Klotzek - lider grupy, chyba wszyscy się go słuchają. Jak na lidera nie jest jakoś mega irytujący i wydaje mi się nawet spoko, ale trochę zaczyna mnie denerwować z prostego faktu, że wszędzie go pełno. Kamery go uwielbiają. Nie jest moim faworytem, ale też nie jest jakiś okropny. Nawet Grzegorz ma z nim dobre relacje. Zobaczymy czy dalej utrzyma swoją silną pozycję w grze.
Piotr - malutko go było. Under the radar. On w ogóle dostał jakąkolwiek konfę? Wydaje się być opanowany i tyle na razie mogę o nim powiedzieć.
No i nasza wyeliminowana...
Fitella - strasznie mi jej szkoda. Już od pierwszych minut razem z Grzegorzem była w liście moich first boots prediction, a dokładniej od momentu jak zaczęła narzekać na warunki. Zadanie niestety jej się nie udało, nie ma co ukrywać, ale mega smutno mi było jak każdy zaczął na nią najeżdżać i się popłakała... Rozumiem, że nawaliła, ale mogliby to zrobić jakoś, hmm, delikatniej? Tym bardziej, że po mimice Ewy można było już od początku odczuć, że wszystko bardzo bierze do siebie. No a co ją zgubiło oprócz zadań? Pewnie po części to, że była indywidualistką. Takim zawsze w Survie jest trudniej i nie inaczej było tym razem. Po zadaniu widać, że wciąż była rozgoryczona i w prawie każdej konfie miała łzy w oczach, poszła sobie i stwierdziła, że skoro to mogą być jej ostatnie dni to się poopala. Śmieszne to było, no ale na szczęście chwilę potem się w końcu ogarnęła. Zaczęła grać i szukać sojuszu. Jej główną sojuszniczką okazała się Ania, która na swój cel obrała Grzegorza. Na radzie fajnie thrownęła Grzecha under the bus i szkoda, że jej się nie udało.
No niestety to było oczywiste, że Grzegorz i Ewa Brunetka będą głosować przeciwko niej. Wygląda na to, że wszystko leżało w rękach Klotzka, Julii i Piotra, a ci postanowili pozbyć się Fitelli.
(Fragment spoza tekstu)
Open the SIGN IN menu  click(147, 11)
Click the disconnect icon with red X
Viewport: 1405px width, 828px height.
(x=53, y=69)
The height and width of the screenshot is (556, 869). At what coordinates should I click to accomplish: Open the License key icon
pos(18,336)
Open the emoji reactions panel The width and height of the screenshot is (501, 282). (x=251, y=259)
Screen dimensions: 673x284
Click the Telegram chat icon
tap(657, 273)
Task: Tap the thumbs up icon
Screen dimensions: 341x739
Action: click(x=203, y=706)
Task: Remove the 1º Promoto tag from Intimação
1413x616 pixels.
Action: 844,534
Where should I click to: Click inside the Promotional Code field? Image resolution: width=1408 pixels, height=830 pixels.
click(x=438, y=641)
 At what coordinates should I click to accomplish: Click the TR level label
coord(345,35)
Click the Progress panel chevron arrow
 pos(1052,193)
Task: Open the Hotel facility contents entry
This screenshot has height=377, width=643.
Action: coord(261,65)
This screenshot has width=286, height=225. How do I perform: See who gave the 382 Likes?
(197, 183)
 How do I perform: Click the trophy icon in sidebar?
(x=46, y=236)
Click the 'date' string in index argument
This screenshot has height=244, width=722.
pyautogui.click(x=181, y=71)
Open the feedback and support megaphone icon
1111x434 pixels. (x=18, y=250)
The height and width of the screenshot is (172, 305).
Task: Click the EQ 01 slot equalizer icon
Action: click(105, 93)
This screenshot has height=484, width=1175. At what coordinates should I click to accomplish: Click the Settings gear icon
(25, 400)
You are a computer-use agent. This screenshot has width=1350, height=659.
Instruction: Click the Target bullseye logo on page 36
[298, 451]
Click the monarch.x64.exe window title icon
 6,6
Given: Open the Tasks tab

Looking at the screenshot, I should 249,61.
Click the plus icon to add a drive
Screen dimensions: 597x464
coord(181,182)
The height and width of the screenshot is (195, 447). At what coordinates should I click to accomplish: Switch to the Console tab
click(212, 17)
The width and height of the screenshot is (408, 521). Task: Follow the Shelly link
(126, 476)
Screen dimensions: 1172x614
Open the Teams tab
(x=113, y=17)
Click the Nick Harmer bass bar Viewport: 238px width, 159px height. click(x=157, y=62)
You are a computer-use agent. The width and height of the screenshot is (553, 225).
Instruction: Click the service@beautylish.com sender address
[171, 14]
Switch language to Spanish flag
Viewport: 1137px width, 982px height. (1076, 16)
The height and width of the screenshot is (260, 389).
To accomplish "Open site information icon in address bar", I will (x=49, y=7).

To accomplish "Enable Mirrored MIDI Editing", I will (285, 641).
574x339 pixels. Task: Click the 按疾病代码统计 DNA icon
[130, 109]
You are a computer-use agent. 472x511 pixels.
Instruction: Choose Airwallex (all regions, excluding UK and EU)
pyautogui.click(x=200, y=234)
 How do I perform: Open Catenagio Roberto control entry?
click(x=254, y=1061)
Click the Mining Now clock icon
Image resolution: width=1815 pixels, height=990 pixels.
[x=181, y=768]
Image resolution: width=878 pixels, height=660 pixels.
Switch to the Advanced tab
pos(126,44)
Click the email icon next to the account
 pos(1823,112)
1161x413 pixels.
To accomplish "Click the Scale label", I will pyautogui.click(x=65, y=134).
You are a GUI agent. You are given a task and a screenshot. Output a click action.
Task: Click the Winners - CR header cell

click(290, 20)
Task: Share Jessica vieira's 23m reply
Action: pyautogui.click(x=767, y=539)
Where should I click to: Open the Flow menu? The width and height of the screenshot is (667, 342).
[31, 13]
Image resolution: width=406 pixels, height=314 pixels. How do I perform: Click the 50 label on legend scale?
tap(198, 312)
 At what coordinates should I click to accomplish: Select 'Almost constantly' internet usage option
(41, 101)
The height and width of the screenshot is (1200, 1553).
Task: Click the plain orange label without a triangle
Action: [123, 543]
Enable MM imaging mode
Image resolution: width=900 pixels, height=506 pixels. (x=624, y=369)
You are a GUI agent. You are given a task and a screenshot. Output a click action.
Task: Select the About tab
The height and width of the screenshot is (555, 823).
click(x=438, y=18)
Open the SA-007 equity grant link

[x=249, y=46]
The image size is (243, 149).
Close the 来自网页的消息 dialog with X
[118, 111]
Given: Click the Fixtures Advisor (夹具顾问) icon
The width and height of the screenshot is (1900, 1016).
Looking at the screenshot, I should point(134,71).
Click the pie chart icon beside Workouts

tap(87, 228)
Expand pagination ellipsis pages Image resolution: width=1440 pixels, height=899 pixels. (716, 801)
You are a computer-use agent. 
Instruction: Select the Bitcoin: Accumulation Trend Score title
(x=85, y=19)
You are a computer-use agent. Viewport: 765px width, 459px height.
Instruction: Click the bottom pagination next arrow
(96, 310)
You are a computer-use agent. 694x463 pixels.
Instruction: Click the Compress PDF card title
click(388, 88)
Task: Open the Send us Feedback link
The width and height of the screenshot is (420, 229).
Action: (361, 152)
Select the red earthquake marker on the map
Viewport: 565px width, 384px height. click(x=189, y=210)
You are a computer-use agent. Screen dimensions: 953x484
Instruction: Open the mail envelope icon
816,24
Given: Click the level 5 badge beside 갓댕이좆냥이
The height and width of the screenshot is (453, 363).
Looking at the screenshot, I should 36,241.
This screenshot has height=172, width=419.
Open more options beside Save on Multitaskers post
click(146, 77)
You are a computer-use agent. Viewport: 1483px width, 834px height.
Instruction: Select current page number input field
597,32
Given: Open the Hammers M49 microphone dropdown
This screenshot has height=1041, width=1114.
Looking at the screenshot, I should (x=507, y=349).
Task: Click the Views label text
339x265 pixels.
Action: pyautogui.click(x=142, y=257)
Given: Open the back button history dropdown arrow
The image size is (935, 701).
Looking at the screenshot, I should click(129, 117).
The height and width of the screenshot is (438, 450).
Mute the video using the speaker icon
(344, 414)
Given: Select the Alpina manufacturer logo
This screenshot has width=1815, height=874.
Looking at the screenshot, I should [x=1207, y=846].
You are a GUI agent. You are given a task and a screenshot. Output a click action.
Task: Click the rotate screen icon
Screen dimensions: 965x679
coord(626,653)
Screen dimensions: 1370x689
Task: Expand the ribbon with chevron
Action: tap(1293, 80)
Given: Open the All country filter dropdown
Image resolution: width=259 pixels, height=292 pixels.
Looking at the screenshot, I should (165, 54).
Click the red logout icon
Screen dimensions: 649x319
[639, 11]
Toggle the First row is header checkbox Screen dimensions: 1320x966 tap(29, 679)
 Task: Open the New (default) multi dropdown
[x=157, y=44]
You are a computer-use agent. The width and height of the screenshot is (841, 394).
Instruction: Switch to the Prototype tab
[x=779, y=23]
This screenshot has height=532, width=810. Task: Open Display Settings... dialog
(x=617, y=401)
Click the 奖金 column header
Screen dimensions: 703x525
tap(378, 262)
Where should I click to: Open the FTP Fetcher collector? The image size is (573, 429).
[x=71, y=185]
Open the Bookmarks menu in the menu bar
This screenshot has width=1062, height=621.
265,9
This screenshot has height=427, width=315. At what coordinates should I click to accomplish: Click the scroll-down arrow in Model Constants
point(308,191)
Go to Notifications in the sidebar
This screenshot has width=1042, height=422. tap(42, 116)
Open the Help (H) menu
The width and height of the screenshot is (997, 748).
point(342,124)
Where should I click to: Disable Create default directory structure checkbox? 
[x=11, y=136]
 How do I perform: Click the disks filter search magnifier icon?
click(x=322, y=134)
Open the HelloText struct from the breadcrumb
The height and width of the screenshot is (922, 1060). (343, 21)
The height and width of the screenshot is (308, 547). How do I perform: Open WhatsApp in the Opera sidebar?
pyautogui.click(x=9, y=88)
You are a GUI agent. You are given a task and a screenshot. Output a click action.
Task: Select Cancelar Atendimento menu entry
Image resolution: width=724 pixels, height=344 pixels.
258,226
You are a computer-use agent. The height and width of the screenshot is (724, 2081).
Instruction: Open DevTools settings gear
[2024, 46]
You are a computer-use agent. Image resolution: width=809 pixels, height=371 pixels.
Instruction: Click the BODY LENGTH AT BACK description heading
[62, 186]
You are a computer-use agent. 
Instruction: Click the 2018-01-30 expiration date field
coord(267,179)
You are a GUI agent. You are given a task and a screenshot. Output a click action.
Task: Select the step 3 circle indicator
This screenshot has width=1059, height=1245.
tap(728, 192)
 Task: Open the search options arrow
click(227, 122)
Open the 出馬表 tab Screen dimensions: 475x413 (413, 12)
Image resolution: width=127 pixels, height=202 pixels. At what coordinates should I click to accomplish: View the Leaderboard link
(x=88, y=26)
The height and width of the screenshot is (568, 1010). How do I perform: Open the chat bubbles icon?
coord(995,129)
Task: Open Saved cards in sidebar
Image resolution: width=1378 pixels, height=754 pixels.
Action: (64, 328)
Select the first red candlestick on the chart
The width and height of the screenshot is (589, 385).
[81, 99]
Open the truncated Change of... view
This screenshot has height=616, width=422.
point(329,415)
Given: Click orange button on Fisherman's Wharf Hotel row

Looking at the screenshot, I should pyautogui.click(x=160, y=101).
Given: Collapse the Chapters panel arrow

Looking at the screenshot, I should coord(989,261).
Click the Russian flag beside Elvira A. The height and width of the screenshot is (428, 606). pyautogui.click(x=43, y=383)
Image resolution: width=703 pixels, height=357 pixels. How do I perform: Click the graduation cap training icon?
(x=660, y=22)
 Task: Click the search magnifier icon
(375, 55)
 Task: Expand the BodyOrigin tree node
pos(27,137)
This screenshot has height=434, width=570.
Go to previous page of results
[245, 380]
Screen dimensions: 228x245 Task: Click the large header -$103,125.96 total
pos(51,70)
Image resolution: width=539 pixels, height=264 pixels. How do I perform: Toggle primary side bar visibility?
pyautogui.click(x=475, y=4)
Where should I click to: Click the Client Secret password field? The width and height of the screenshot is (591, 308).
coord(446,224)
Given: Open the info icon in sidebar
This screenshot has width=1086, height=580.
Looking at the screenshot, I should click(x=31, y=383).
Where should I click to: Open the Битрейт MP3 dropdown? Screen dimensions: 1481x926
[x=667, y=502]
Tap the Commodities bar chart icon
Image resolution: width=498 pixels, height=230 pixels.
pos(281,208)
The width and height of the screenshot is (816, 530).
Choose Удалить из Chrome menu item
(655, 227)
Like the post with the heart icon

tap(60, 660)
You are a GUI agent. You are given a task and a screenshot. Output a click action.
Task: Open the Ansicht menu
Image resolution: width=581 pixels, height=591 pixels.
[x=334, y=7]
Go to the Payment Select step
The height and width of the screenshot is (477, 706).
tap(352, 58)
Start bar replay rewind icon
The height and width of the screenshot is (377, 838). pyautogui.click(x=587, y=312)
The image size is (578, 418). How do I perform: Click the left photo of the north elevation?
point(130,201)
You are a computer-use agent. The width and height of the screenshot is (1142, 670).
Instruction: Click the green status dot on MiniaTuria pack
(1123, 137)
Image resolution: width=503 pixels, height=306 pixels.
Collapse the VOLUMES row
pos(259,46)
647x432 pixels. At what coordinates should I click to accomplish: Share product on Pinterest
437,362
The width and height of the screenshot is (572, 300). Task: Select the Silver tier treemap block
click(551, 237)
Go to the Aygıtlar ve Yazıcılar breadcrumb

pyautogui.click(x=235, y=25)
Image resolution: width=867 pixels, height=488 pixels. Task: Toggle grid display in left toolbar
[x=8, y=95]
Dla plemienia to pewnie dobry ruch, bo Ewa sama przyznała, że pływanie to jest niestety jej słaba strona i w zadaniu poradziła sobie słabiutko (może gdyby nie była to konkurencja wodna wszystko potoczyłoby się inaczej), ale jakoś tak mi jej szkoda. Miała być szansę takim kolorowym underdogiem, ale niestety nie udało się. Widać, że bardzo ciężko to wszystko zniosła, że już od początku czuła się na uboczu grupy, że inni - jak to sama powiedziała - "spychali ją na margines". No a na pewno nie powiedziała sobie tego od tak. Musiała się tam czuć strasznie i wiedziała, że wszyscy są przeciwko niej, na początku była sfrustrowana, potem próbowała siebie ratować, czym mnie zaskoczyła i zdobyła dzięki temu u mnie szacunek. Niby to tylko gra, niby mało zrobiła, by inni nie myśleli o niej jak o kimś kto się odcina od grupy, no ale taka po prostu była. Gra drużynowa raczej nie jest dla niej. No i to jak płakała... Widać, że miała słabą psychikę, jeszcze wszyscy ją dołowali, już myślałem, że się podda, a jednak walczyła, wydawała się być sympatyczna no i jakoś szkoda mi jej po ludzku. No i dobrze to zniosła. Nie była bitter, nie popłakała się, tylko odeszła z uniesioną głową i uszanowała decyzję innych. Go Ewa! <3 Również rozumiem, że plemię podjęło taką decyzję, a nie inną. Chociaż gdyby wyeliminowali Grzegorza to i tak raczej nic by nie stracili. W black vote pewnie zagłosuje na Grzegorza albo na Ewę Brunetkę. Wiem, że pewnie jak ktoś to czyta to myśli sobie, że jestem pojebany i że to w końcu Surv. Rozumiem dlaczego Fitella odpadła i totalnie rozumiem plemię, pewnie sam postąpiłbym tak samo. Po prostu mi jej szkoda.